-- Stored records --
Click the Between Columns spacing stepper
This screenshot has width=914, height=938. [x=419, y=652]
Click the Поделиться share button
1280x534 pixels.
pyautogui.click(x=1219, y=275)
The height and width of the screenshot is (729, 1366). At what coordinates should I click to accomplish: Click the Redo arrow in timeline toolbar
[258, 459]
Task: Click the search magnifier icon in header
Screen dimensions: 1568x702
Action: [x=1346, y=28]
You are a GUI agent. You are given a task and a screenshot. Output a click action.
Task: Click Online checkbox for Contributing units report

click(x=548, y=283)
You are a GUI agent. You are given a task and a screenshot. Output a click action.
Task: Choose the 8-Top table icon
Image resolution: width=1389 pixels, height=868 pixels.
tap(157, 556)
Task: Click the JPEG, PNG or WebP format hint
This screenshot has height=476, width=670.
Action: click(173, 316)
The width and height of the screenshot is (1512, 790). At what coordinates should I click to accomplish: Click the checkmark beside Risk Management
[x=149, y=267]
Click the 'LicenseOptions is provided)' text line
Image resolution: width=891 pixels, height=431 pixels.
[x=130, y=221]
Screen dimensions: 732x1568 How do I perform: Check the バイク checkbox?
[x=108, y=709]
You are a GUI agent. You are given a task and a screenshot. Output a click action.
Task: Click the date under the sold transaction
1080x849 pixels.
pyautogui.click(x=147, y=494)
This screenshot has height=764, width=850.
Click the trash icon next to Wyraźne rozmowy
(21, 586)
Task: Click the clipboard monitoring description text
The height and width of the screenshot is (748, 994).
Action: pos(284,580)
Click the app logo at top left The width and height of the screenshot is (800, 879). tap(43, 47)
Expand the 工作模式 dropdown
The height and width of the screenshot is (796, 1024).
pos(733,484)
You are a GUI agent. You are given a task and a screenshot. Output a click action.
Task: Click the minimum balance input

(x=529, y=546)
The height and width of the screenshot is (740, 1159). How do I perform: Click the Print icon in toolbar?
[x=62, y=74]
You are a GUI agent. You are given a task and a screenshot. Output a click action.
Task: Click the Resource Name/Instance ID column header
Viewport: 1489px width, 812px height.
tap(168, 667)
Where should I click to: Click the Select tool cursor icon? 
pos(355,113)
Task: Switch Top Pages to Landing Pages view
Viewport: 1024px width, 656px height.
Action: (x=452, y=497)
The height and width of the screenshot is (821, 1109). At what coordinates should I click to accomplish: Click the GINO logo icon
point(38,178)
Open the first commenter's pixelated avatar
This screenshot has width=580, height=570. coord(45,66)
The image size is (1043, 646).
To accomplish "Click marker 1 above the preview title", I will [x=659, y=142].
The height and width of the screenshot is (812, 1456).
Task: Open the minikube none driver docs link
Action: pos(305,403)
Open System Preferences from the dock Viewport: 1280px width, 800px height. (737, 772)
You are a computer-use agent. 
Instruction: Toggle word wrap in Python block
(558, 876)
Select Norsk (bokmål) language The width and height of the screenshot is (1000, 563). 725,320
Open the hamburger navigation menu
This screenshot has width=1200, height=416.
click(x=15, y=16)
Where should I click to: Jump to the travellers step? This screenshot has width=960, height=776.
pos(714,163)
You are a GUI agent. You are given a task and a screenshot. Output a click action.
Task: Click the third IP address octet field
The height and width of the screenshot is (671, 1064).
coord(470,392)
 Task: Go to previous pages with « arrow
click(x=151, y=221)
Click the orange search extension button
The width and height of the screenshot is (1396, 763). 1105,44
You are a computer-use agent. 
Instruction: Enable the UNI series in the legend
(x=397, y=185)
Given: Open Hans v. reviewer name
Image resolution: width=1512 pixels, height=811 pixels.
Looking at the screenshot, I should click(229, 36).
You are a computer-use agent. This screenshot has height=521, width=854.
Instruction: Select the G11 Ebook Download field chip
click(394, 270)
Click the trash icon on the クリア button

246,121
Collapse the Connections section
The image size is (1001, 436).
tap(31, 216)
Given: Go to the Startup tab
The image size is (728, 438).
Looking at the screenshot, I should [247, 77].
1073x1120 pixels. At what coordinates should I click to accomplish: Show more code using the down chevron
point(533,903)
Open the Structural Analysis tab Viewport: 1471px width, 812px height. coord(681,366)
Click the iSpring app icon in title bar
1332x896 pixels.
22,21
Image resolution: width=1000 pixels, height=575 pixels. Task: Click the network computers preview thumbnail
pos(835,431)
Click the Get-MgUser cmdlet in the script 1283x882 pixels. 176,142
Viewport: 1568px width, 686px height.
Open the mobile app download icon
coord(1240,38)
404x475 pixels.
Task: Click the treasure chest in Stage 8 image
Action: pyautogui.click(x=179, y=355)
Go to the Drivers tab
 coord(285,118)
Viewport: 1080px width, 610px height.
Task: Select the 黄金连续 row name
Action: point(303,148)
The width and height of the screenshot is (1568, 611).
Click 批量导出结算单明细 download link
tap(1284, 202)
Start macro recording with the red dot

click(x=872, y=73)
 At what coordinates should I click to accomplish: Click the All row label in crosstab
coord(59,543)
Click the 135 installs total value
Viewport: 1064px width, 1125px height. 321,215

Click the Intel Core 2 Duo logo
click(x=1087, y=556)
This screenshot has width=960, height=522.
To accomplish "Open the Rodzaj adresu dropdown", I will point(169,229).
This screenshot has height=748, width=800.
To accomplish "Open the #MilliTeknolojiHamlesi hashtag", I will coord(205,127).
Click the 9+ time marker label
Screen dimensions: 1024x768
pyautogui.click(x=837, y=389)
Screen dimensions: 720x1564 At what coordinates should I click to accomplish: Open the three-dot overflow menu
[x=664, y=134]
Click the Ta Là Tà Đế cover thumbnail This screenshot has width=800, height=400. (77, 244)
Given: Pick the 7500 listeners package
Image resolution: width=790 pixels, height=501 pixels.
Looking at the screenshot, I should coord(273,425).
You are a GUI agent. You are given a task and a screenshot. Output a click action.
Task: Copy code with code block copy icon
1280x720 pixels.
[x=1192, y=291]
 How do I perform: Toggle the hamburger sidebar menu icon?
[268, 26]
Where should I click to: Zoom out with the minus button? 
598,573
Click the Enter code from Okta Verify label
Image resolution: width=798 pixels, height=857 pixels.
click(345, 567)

-- AIM OF THE EXERCISE --
Every record must be given again exactly as it was written.

-- SOLUTION FOR THIS EXERCISE --
Click the Between Columns spacing stepper
This screenshot has width=914, height=938. [x=419, y=652]
Click the Поделиться share button
1280x534 pixels.
pyautogui.click(x=1219, y=275)
The height and width of the screenshot is (729, 1366). At what coordinates should I click to accomplish: Click the Redo arrow in timeline toolbar
[258, 459]
Task: Click the search magnifier icon in header
Screen dimensions: 1568x702
Action: [x=1346, y=28]
You are a GUI agent. You are given a task and a screenshot. Output a click action.
Task: Click Online checkbox for Contributing units report

click(x=548, y=283)
You are a GUI agent. You are given a task and a screenshot. Output a click action.
Task: Choose the 8-Top table icon
Image resolution: width=1389 pixels, height=868 pixels.
tap(157, 556)
Task: Click the JPEG, PNG or WebP format hint
This screenshot has height=476, width=670.
Action: click(173, 316)
The width and height of the screenshot is (1512, 790). At what coordinates should I click to accomplish: Click the checkmark beside Risk Management
[x=149, y=267]
Click the 'LicenseOptions is provided)' text line
Image resolution: width=891 pixels, height=431 pixels.
[x=130, y=221]
Screen dimensions: 732x1568 How do I perform: Check the バイク checkbox?
[x=108, y=709]
You are a GUI agent. You are given a task and a screenshot. Output a click action.
Task: Click the date under the sold transaction
1080x849 pixels.
pyautogui.click(x=147, y=494)
This screenshot has height=764, width=850.
Click the trash icon next to Wyraźne rozmowy
(21, 586)
Task: Click the clipboard monitoring description text
The height and width of the screenshot is (748, 994).
Action: pos(284,580)
Click the app logo at top left The width and height of the screenshot is (800, 879). tap(43, 47)
Expand the 工作模式 dropdown
The height and width of the screenshot is (796, 1024).
pos(733,484)
You are a GUI agent. You are given a task and a screenshot. Output a click action.
Task: Click the minimum balance input

(x=529, y=546)
The height and width of the screenshot is (740, 1159). How do I perform: Click the Print icon in toolbar?
[x=62, y=74]
You are a GUI agent. You are given a task and a screenshot. Output a click action.
Task: Click the Resource Name/Instance ID column header
Viewport: 1489px width, 812px height.
tap(168, 667)
Where should I click to: Click the Select tool cursor icon? 
pos(355,113)
Task: Switch Top Pages to Landing Pages view
Viewport: 1024px width, 656px height.
Action: (x=452, y=497)
The height and width of the screenshot is (821, 1109). At what coordinates should I click to accomplish: Click the GINO logo icon
point(38,178)
Open the first commenter's pixelated avatar
This screenshot has width=580, height=570. coord(45,66)
The image size is (1043, 646).
To accomplish "Click marker 1 above the preview title", I will [x=659, y=142].
The height and width of the screenshot is (812, 1456).
Task: Open the minikube none driver docs link
Action: pos(305,403)
Open System Preferences from the dock Viewport: 1280px width, 800px height. (737, 772)
You are a computer-use agent. 
Instruction: Toggle word wrap in Python block
(558, 876)
Select Norsk (bokmål) language The width and height of the screenshot is (1000, 563). 725,320
Open the hamburger navigation menu
This screenshot has width=1200, height=416.
click(x=15, y=16)
Where should I click to: Jump to the travellers step? This screenshot has width=960, height=776.
pos(714,163)
You are a GUI agent. You are given a task and a screenshot. Output a click action.
Task: Click the third IP address octet field
The height and width of the screenshot is (671, 1064).
coord(470,392)
 Task: Go to previous pages with « arrow
click(x=151, y=221)
Click the orange search extension button
The width and height of the screenshot is (1396, 763). 1105,44
You are a computer-use agent. 
Instruction: Enable the UNI series in the legend
(x=397, y=185)
Given: Open Hans v. reviewer name
Image resolution: width=1512 pixels, height=811 pixels.
Looking at the screenshot, I should click(229, 36).
You are a computer-use agent. This screenshot has height=521, width=854.
Instruction: Select the G11 Ebook Download field chip
click(394, 270)
Click the trash icon on the クリア button

246,121
Collapse the Connections section
The image size is (1001, 436).
tap(31, 216)
Given: Go to the Startup tab
The image size is (728, 438).
Looking at the screenshot, I should [247, 77].
1073x1120 pixels. At what coordinates should I click to accomplish: Show more code using the down chevron
point(533,903)
Open the Structural Analysis tab Viewport: 1471px width, 812px height. coord(681,366)
Click the iSpring app icon in title bar
1332x896 pixels.
22,21
Image resolution: width=1000 pixels, height=575 pixels. Task: Click the network computers preview thumbnail
pos(835,431)
Click the Get-MgUser cmdlet in the script 1283x882 pixels. 176,142
Viewport: 1568px width, 686px height.
Open the mobile app download icon
coord(1240,38)
404x475 pixels.
Task: Click the treasure chest in Stage 8 image
Action: pyautogui.click(x=179, y=355)
Go to the Drivers tab
 coord(285,118)
Viewport: 1080px width, 610px height.
Task: Select the 黄金连续 row name
Action: point(303,148)
The width and height of the screenshot is (1568, 611).
Click 批量导出结算单明细 download link
tap(1284, 202)
Start macro recording with the red dot

click(x=872, y=73)
 At what coordinates should I click to accomplish: Click the All row label in crosstab
coord(59,543)
Click the 135 installs total value
Viewport: 1064px width, 1125px height. 321,215

Click the Intel Core 2 Duo logo
click(x=1087, y=556)
This screenshot has width=960, height=522.
To accomplish "Open the Rodzaj adresu dropdown", I will point(169,229).
This screenshot has height=748, width=800.
To accomplish "Open the #MilliTeknolojiHamlesi hashtag", I will coord(205,127).
Click the 9+ time marker label
Screen dimensions: 1024x768
pyautogui.click(x=837, y=389)
Screen dimensions: 720x1564 At what coordinates should I click to accomplish: Open the three-dot overflow menu
[x=664, y=134]
Click the Ta Là Tà Đế cover thumbnail This screenshot has width=800, height=400. (77, 244)
Given: Pick the 7500 listeners package
Image resolution: width=790 pixels, height=501 pixels.
Looking at the screenshot, I should coord(273,425).
You are a GUI agent. You are given a task and a screenshot. Output a click action.
Task: Copy code with code block copy icon
1280x720 pixels.
[x=1192, y=291]
 How do I perform: Toggle the hamburger sidebar menu icon?
[268, 26]
Where should I click to: Zoom out with the minus button? 
598,573
Click the Enter code from Okta Verify label
Image resolution: width=798 pixels, height=857 pixels.
click(345, 567)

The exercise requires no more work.